Problem: Copy every line from the records that holds the word "Open".

(Beginning of Exercise materials)

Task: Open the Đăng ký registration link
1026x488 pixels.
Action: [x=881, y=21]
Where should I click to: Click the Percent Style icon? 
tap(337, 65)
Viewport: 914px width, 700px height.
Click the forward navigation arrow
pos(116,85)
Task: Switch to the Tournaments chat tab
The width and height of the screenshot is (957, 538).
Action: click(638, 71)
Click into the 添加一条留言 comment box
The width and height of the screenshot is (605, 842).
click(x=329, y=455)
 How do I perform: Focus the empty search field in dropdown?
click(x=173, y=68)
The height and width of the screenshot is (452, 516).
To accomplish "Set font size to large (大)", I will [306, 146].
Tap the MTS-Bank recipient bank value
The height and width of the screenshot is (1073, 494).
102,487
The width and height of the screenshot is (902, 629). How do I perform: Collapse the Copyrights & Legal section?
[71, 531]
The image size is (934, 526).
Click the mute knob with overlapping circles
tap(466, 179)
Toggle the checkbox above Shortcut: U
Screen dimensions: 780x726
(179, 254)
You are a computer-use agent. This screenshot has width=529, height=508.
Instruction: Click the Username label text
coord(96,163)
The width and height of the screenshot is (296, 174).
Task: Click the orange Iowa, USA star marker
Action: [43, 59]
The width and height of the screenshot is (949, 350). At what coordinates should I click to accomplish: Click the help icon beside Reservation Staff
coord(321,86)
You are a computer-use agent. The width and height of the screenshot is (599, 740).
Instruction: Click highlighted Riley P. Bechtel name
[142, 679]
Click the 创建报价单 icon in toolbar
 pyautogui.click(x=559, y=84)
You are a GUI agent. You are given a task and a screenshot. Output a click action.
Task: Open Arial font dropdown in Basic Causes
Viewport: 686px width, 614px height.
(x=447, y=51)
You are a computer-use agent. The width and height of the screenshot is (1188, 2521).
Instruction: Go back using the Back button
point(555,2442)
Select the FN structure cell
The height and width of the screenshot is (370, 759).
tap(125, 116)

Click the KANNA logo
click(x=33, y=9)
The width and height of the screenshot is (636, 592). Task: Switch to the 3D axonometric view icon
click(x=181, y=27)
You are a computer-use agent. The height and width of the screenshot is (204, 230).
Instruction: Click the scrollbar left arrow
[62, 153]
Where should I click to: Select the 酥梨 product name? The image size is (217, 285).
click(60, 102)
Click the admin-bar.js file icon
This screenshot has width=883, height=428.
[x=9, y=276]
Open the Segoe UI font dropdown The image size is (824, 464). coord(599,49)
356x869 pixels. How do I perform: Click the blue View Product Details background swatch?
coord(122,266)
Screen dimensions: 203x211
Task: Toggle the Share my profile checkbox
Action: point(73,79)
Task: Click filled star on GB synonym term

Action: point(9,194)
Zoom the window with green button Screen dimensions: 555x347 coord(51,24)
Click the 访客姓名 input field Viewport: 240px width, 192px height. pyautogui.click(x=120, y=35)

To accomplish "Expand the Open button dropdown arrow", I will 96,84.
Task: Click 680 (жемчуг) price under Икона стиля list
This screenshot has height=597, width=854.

(End of Exercise materials)

Solved exercise:
Task: Open the Đăng ký registration link
Task: Open Arial font dropdown in Basic Causes
Open the Segoe UI font dropdown The image size is (824, 464). coord(599,49)
To accomplish "Expand the Open button dropdown arrow", I will 96,84.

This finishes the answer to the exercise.